Fun, imaginative use of the given prompt words. You managed to make the gifting of a bottle of wine into an appreciative mystery. I laughed at the introduction of the nosey neighbour. They live everywhere. This could be the beginning of a longer story.
Well, that is one unexpected but satisfying use of wine. Huh, it can be a firestarter and obliterate terrible letters. I for one would be livid if a significant other claimed I was sucking up his free time. How callous and cold. Great use of the given prompt.

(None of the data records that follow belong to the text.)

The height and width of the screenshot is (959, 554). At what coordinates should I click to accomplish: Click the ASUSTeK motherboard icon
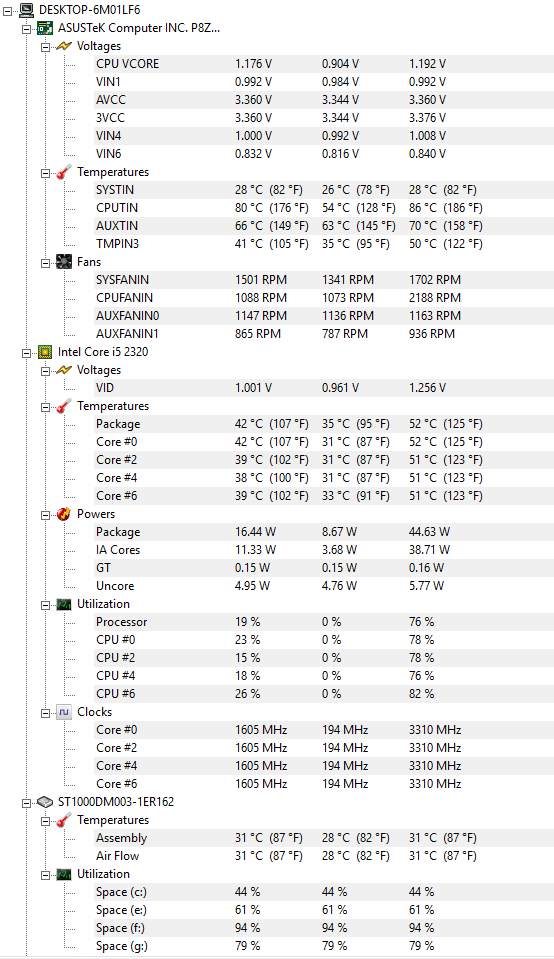point(45,28)
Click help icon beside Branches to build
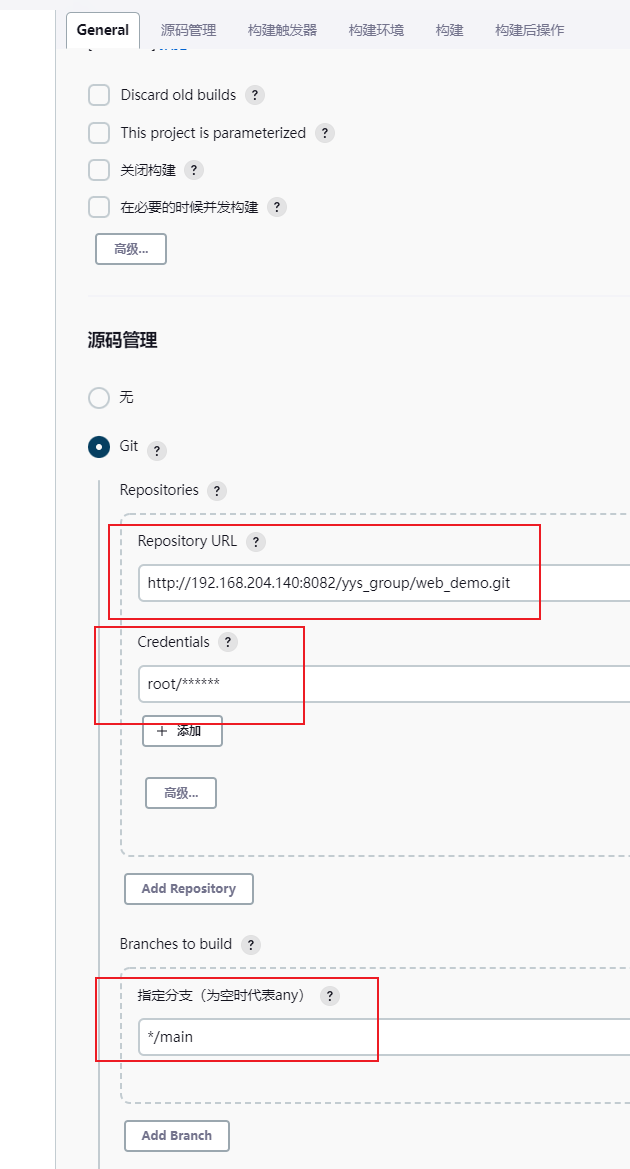 click(x=250, y=944)
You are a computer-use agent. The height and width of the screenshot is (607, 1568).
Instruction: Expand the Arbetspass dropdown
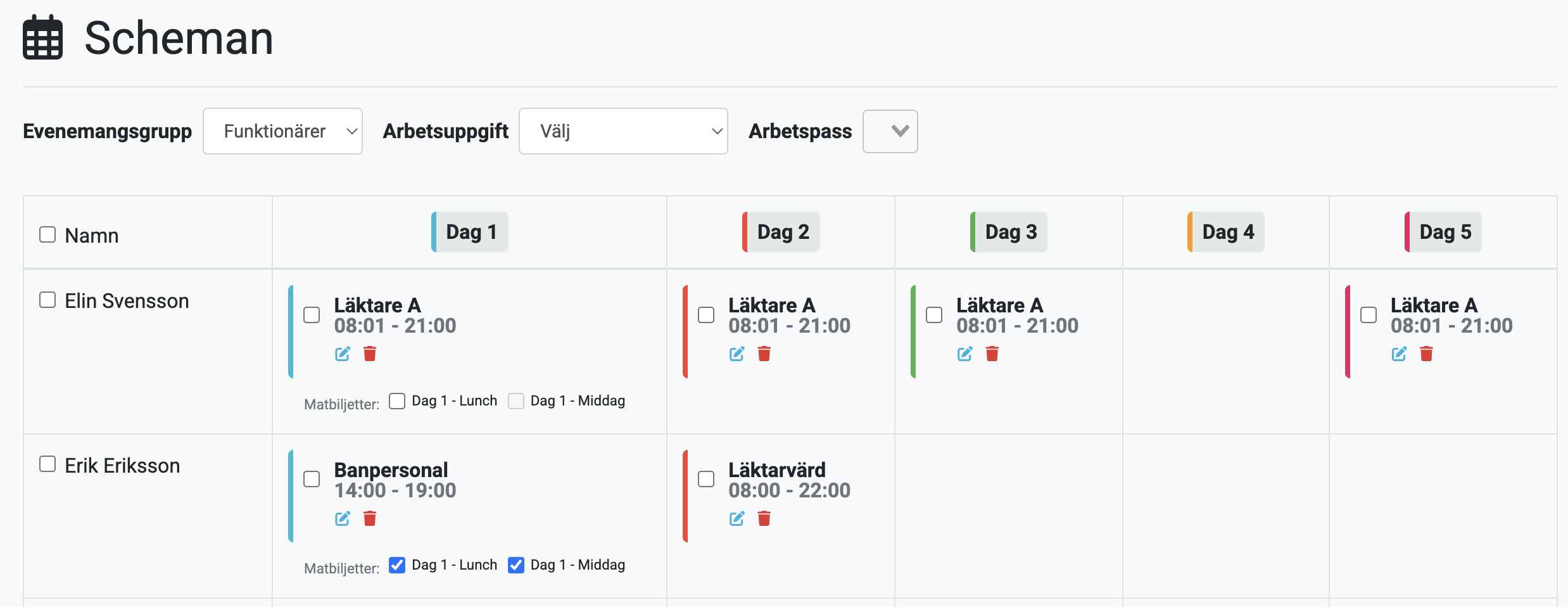pyautogui.click(x=890, y=131)
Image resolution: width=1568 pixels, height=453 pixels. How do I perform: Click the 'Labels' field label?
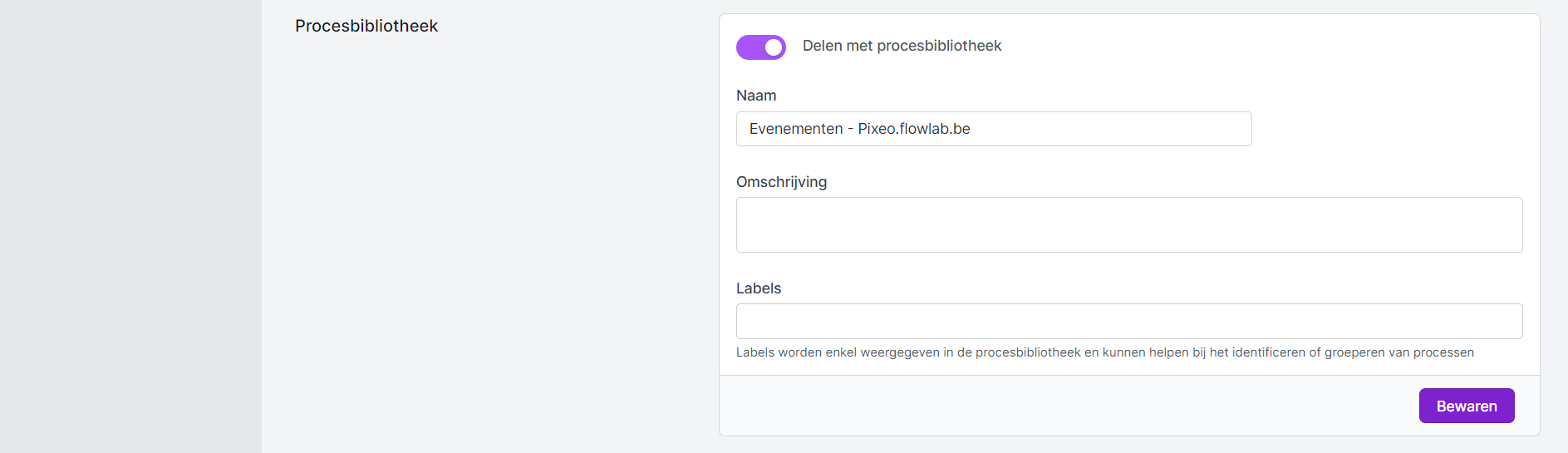pyautogui.click(x=758, y=288)
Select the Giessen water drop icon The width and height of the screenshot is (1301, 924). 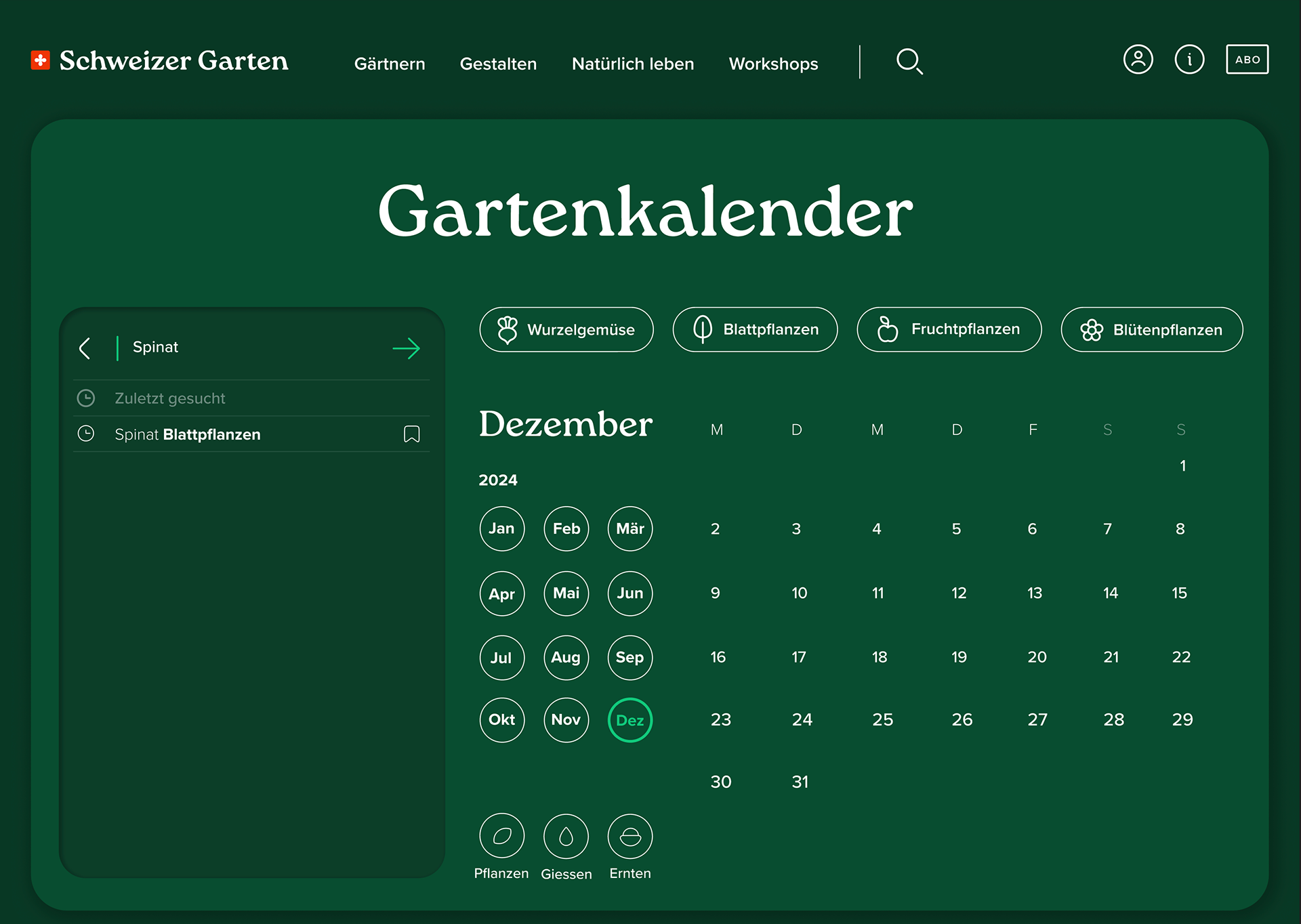(566, 836)
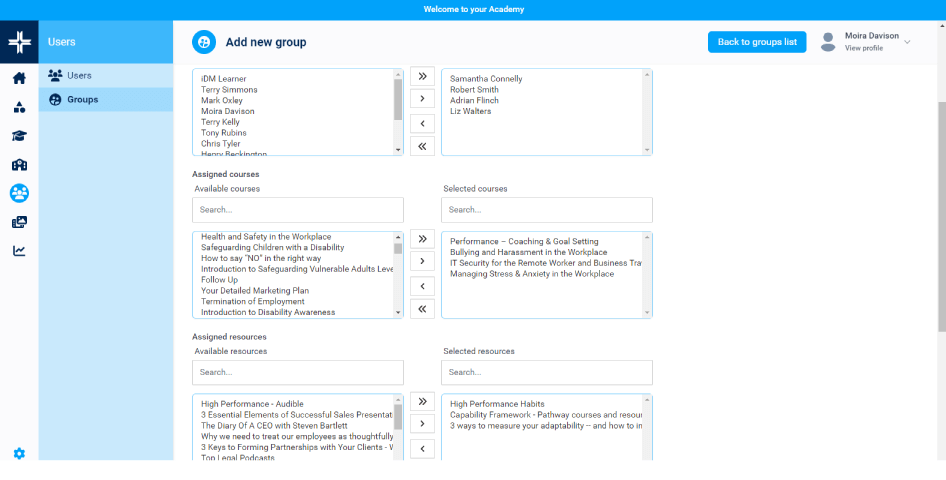Click the Academy logo icon
Screen dimensions: 946x480
pos(19,42)

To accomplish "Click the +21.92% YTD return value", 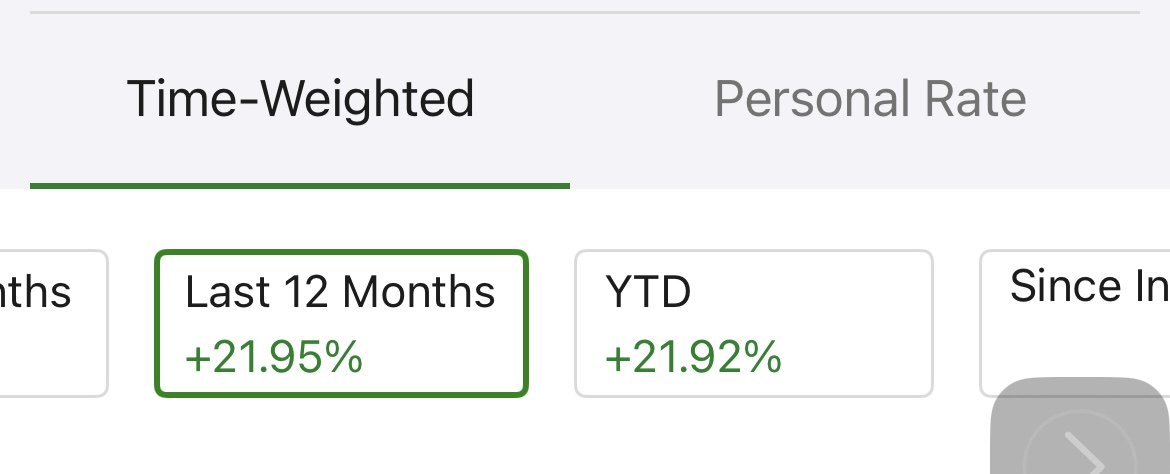I will pos(693,357).
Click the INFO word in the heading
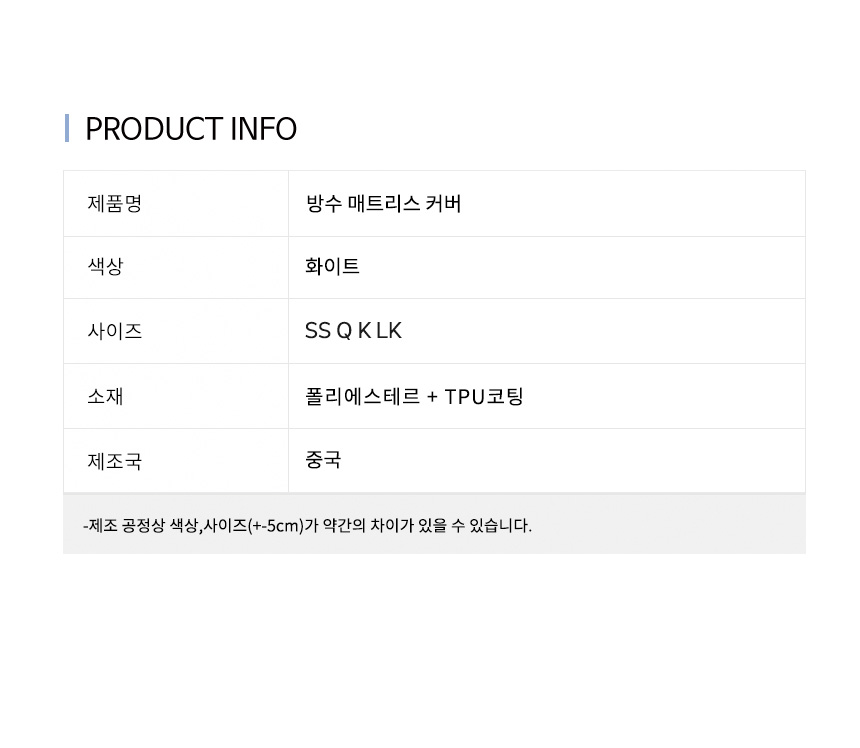 coord(263,129)
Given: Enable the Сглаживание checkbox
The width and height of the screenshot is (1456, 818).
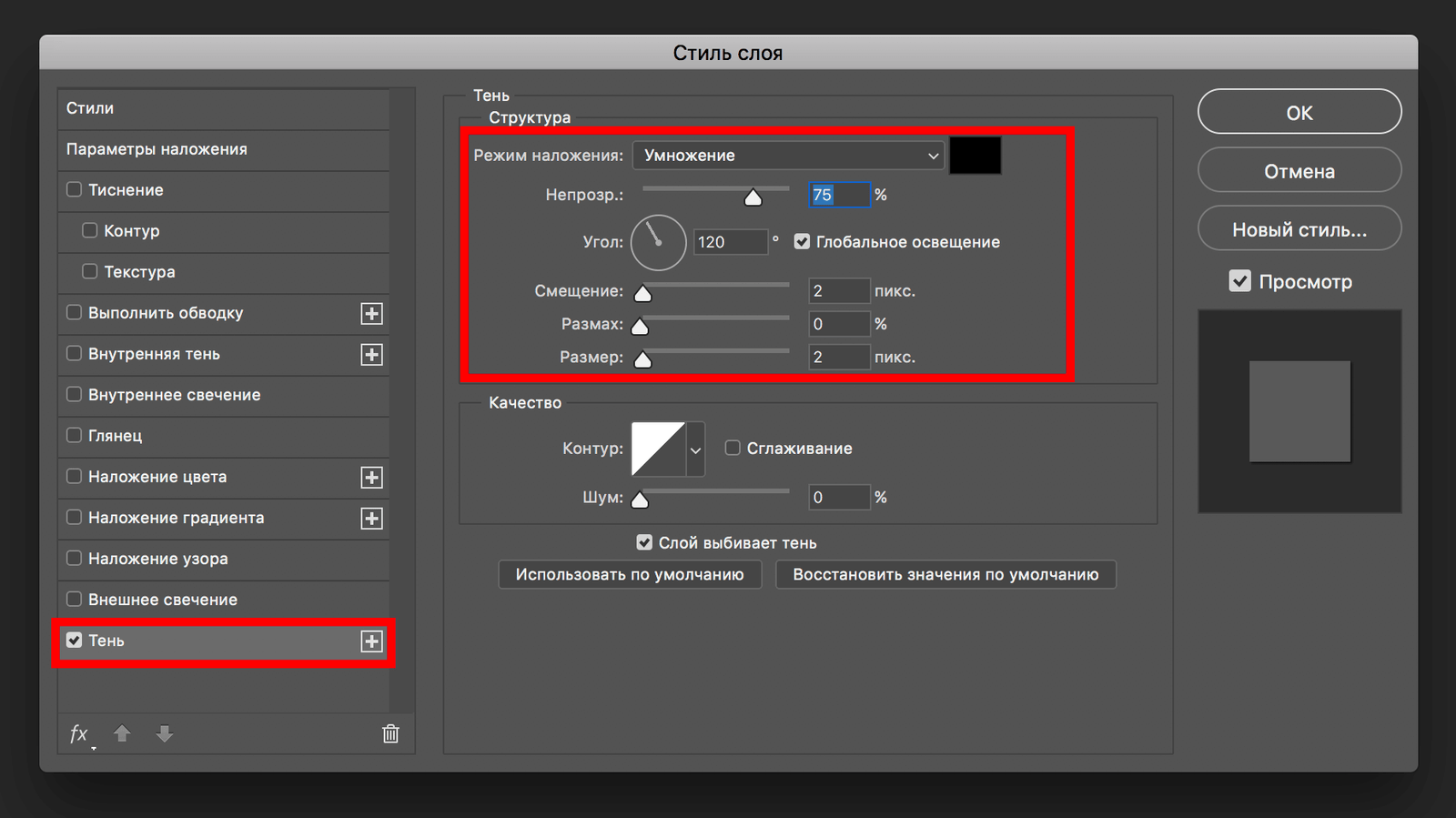Looking at the screenshot, I should (x=733, y=448).
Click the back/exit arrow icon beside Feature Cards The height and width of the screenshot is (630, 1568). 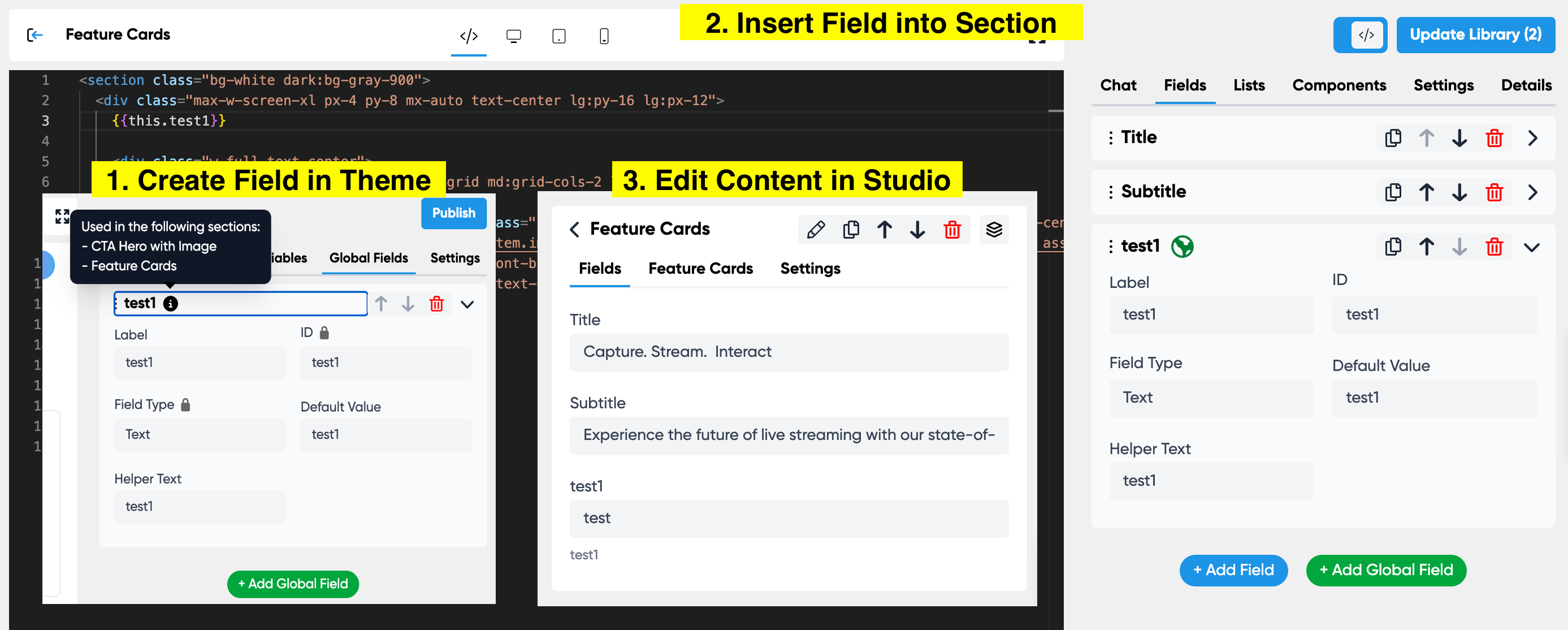click(x=35, y=34)
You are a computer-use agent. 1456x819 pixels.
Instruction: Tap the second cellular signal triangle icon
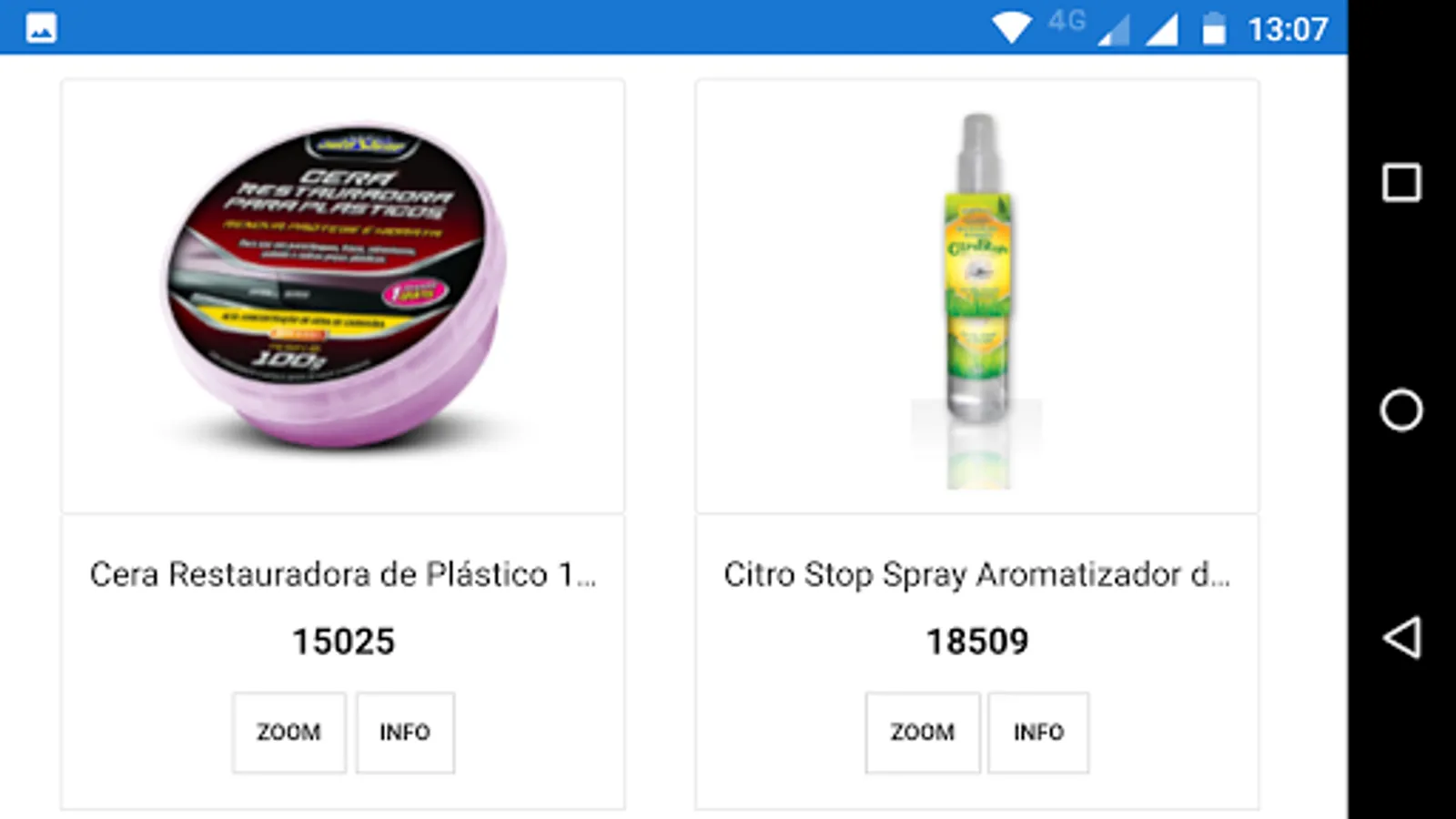(1162, 29)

Hurray for Manny! His luck changed perhaps due to perseverance and attempting to go against the very real flow of a river. This is a feel good story. Great use of the three prompt words woven together. I suppose there is a lesson here wrapped up in charming writing.
This is similar to that old verbal sparring match who's on first. What? What? It is a wonder these two communicate at all. And the mystery noise proves to not be unique at all. Oh, I noticed you wrote "over buy the rocks" and it should be "over by the rocks".
I did it! I found all the doctor names from a fantastic television show. Yes, some of them are certainly mouthfuls. Imagine muttering Koothrappali. Thanks for the challenge. There may have been a scramble, but my eyes found everything. Thanks for rekindling funny memories.
Well, that is one heck of a reason for a father and son to bond. One disastrous accident in a family is rare, but to have another one? Now these two share a similar job and a similar survival story. Imaginative use of the prompt words. Thanks for the read.
I laughed my way through this rollicking piece of poetry. I can see that tattered bald angel atop the tree. And she had "her ass lit with bulbs slightly mauled." What a shimmering spectacle. "Never saw it coming the rat from the hood." Alas, we never do. Vermin do not appreciate Christmas. The nod to restorative spirits made me guffaw.
Great use of the prompt words. Susan felt comfortable enough to make a choice about sledding or not. She learned she was not quite ready. This is a wonderful homage to the bond between grandmothers and granddaughters. Everyone should be so blessed to have memories like this.